start EXTRACTED INFORMATION

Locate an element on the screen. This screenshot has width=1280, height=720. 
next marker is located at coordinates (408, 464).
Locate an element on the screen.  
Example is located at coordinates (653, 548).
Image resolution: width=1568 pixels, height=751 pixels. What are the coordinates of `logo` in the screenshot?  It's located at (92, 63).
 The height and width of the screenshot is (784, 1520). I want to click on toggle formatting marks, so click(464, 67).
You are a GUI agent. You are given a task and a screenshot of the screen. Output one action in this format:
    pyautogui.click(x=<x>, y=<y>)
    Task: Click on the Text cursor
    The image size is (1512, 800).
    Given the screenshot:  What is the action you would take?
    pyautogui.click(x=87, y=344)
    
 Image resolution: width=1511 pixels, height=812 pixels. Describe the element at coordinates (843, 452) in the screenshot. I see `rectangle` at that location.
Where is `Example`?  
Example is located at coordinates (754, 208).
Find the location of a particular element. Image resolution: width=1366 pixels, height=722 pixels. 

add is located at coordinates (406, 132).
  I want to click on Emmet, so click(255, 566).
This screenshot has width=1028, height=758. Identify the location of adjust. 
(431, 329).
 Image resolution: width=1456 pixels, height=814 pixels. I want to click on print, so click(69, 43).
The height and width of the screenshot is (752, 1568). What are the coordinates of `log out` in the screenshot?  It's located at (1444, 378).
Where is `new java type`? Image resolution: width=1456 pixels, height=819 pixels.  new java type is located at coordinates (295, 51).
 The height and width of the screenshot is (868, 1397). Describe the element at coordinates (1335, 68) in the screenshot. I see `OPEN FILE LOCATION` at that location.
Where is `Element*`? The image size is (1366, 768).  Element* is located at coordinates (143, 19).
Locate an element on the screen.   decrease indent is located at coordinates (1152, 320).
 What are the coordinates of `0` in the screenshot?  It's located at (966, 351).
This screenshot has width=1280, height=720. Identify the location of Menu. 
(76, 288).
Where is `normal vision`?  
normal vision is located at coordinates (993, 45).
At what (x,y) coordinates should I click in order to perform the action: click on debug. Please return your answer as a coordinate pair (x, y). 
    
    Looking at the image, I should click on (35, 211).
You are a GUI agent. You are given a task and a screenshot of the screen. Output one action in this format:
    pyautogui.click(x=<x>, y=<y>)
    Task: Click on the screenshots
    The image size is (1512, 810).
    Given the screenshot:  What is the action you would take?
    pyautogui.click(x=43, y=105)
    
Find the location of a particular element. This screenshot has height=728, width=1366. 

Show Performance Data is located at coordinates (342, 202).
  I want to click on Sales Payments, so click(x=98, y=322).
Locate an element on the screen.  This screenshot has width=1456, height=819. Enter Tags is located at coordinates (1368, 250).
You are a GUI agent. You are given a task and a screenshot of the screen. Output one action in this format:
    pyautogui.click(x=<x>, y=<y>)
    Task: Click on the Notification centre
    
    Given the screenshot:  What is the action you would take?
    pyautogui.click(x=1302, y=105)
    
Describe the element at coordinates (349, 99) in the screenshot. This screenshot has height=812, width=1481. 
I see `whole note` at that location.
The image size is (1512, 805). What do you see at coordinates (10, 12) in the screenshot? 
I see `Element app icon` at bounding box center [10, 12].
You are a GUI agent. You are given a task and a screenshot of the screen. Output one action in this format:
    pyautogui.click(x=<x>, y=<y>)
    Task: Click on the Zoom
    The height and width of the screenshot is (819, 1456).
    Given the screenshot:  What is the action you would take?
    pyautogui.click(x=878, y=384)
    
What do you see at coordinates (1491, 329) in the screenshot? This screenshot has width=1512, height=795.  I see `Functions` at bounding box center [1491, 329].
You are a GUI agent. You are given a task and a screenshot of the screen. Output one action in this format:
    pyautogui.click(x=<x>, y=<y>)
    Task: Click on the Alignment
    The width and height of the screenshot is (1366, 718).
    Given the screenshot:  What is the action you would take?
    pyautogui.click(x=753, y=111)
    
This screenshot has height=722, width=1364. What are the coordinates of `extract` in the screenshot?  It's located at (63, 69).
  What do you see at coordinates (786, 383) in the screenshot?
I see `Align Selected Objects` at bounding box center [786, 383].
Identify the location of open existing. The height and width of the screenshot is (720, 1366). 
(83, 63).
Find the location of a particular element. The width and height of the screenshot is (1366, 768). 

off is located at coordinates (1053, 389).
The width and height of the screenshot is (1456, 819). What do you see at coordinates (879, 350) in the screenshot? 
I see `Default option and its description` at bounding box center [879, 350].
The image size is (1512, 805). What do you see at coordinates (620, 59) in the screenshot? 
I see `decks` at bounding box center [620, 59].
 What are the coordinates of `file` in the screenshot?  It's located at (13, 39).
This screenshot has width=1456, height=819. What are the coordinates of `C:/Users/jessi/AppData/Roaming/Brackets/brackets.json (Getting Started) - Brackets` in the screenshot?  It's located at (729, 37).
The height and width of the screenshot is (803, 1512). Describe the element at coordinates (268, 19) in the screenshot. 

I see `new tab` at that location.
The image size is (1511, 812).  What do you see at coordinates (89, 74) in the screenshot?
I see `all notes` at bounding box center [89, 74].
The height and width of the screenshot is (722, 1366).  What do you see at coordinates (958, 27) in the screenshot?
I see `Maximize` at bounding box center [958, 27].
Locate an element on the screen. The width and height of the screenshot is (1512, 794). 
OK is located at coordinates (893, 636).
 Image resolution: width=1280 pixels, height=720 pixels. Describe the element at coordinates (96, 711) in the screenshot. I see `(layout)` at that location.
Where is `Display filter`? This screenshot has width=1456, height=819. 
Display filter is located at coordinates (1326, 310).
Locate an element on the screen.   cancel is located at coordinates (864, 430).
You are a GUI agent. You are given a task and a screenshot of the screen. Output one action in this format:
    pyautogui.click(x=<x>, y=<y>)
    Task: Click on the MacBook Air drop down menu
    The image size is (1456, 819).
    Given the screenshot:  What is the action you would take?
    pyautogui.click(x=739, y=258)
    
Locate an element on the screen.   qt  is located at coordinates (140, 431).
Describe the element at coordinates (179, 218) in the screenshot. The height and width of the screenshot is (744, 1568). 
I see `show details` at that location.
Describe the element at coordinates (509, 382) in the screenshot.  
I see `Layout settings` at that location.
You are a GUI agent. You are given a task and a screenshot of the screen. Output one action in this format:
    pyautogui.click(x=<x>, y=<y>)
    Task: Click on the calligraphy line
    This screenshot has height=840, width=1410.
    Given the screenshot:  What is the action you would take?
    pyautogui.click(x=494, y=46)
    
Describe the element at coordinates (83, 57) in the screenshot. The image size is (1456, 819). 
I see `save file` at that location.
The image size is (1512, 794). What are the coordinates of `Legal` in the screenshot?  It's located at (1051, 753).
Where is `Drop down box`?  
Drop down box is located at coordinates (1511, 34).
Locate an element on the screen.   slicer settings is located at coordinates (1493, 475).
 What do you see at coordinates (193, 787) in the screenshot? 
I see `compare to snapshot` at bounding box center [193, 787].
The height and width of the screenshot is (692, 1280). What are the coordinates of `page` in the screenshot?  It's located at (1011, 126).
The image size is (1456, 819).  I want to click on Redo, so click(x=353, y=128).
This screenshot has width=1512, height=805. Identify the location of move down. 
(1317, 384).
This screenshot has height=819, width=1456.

end EXTRACTED INFORMATION

• **GOAL**
Reproduce the entries word for word, from the very start through the line that contains "The height and width of the screenshot is (784, 1520).", with both ends included.

• **RESULT OF THIS TASK**
Locate an element on the screen. This screenshot has width=1280, height=720. 
next marker is located at coordinates (408, 464).
Locate an element on the screen.  
Example is located at coordinates (653, 548).
Image resolution: width=1568 pixels, height=751 pixels. What are the coordinates of `logo` in the screenshot?  It's located at (92, 63).
 The height and width of the screenshot is (784, 1520). I want to click on toggle formatting marks, so click(464, 67).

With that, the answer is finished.